In each of the above cases the evidence was admitted by the trial court; and it was held such evidence would not be allowed the same place in the defense as is given the advice of learned counsel, but neither case held that such evidence was not admissible for any purpose. When the advice is sought and obtained from a person learned in the law, and acted upon under the circumstances stated in the rule, it furnishes a complete defense to the whole action. It constitutes a valid defense to the action for malicious prosecution. Jordan v. A. G. S. R. R. Co., 81 Ala. 227, 8 So. 191. But if the advice is sought from and given by a judge of a misdemeanor court, who is a practicing attorney, before whom the prosecution is commenced, although acted upon in good faith, it will not be a complete defense, a valid defense, to an action for malicious prosecution. Marks v. Hastings, 101 Ala. 165, 13 So. 297; Hotel Supply Co. v. Reid, 16 Ala. App. 563, 80 So. 137. But would it be competent and relevant evidence to be considered by the jury as tending to show absence of malice and in mitigation of damages? We think so.

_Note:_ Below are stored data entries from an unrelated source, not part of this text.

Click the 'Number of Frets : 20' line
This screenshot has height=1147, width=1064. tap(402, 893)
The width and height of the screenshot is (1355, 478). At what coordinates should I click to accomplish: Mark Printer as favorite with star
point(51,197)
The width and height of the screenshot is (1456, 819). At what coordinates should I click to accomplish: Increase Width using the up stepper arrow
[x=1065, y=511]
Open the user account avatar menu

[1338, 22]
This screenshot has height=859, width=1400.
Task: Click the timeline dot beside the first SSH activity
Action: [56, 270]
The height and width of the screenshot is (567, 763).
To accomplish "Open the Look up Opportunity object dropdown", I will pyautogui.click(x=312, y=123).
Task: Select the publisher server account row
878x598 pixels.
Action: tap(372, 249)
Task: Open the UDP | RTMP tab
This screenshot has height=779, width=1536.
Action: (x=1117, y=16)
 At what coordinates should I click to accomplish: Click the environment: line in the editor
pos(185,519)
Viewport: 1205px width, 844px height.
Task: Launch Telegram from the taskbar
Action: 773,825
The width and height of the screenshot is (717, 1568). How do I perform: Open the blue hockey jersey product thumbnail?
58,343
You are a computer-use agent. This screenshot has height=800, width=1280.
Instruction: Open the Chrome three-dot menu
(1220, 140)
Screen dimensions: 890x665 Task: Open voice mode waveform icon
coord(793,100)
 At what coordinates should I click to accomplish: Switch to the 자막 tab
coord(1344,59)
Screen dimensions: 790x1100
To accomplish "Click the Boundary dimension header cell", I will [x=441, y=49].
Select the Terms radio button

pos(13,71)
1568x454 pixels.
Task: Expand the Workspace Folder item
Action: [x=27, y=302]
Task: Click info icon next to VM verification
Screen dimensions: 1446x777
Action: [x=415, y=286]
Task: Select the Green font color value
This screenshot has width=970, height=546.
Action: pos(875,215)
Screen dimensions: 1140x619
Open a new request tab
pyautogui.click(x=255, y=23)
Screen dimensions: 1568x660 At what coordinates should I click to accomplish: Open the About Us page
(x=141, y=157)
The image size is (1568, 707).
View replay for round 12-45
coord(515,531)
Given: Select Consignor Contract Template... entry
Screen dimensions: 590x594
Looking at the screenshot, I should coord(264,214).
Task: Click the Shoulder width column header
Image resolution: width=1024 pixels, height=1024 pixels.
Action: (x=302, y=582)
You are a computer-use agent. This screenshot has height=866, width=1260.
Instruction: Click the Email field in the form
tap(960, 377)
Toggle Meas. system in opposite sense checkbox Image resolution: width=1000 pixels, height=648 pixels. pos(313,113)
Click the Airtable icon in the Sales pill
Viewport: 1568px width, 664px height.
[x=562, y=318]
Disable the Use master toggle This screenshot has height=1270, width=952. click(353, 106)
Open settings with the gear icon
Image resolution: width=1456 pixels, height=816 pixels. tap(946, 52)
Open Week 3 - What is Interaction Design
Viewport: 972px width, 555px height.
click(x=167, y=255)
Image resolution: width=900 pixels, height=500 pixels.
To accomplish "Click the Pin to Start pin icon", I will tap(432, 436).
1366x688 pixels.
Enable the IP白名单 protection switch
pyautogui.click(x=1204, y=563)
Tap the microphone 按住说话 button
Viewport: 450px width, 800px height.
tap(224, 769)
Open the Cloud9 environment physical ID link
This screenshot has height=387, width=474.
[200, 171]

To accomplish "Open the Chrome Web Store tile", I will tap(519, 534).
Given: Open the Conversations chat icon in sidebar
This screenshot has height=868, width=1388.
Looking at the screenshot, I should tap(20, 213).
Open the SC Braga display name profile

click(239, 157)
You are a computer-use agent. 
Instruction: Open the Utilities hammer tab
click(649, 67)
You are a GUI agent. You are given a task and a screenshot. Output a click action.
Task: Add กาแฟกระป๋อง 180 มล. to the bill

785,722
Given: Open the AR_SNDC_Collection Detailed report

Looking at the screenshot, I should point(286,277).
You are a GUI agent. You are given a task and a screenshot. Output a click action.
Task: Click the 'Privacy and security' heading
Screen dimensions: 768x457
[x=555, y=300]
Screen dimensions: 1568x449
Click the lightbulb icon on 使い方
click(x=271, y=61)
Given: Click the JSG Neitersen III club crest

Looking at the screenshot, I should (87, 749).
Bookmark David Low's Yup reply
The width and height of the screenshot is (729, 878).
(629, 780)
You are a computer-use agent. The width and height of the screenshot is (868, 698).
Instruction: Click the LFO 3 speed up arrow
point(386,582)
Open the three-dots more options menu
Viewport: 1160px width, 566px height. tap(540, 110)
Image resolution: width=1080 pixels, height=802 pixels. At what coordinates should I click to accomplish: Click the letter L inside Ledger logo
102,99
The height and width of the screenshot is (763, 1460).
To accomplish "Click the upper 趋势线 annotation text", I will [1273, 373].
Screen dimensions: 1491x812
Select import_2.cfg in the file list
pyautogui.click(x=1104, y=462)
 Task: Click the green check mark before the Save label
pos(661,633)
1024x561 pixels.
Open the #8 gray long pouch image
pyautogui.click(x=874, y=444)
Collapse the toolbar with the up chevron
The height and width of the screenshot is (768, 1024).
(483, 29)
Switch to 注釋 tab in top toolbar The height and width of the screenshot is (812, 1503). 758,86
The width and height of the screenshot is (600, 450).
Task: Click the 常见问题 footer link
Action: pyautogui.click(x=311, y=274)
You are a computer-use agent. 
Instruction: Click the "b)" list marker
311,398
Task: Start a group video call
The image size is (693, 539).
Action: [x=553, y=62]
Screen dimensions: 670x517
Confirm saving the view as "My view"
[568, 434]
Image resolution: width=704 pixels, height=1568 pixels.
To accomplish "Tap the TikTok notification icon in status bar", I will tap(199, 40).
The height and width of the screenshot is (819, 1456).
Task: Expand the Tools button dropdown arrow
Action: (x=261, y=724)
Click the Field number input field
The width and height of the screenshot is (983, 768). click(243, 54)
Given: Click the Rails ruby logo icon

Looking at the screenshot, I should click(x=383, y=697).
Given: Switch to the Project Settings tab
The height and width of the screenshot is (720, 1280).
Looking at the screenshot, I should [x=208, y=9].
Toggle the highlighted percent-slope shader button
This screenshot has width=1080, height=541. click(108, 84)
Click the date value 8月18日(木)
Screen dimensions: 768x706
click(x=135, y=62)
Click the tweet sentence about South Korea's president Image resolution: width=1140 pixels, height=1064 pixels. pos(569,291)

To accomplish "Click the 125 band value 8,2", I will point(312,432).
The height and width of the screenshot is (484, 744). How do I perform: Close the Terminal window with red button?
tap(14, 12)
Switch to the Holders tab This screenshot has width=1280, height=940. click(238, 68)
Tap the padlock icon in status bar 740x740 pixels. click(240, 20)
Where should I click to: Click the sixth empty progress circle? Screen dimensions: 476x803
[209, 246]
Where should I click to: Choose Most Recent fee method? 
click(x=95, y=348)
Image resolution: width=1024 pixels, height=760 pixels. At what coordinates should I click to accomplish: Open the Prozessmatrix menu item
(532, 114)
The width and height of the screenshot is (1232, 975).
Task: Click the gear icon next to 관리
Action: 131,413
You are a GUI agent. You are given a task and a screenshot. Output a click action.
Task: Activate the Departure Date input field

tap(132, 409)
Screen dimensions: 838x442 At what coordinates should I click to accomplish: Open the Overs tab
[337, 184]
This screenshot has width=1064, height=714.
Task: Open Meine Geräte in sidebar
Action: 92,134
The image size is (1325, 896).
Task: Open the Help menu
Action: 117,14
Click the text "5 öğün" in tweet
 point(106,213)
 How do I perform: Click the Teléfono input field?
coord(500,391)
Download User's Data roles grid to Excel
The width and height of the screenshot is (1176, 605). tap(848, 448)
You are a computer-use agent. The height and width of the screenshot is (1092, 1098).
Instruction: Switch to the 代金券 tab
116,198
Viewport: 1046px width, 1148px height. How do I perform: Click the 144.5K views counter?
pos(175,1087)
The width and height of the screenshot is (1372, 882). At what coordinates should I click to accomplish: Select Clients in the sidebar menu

In count 2 plaintiff claims of the defendant damages for maliciously and without probable cause therefor causing him to be arrested under a warrant on a charge of reckless driving; and to sustain the action there must be some proof that the defendant acted without probable cause and was actuated by malice. Any evidence would be competent which tended to negative the averment of malice or tended to show probable cause or excuse the want of it. This evidence should have been submitted to the jury by the court that the prosecution was not commenced by the defendant until after he had first presented all the facts, fully and fairly, within his knowledge, to the magistrate, the judge of the court, who was a licensed lawyer, and who thereupon advised him to sue out the warrant, and he in good faith acted upon that opinion and advice of the magistrate and made the affidavit for the issuance of the warrant on the charge of reckless driving. This evidence was competent, not as a valid defense to the action, not as a complete defense to the action, but as tending to rebut the charge of malice, and in mitigation of damages. This evidence, which was excluded by the court, should have been presented to the jury as a circumstance for them to consider in determining whether the defendant acted in good faith, without malice, in making the affidavit, thereby causing the warrant to be issued and the plaintiff to be arrested. Authorities supra.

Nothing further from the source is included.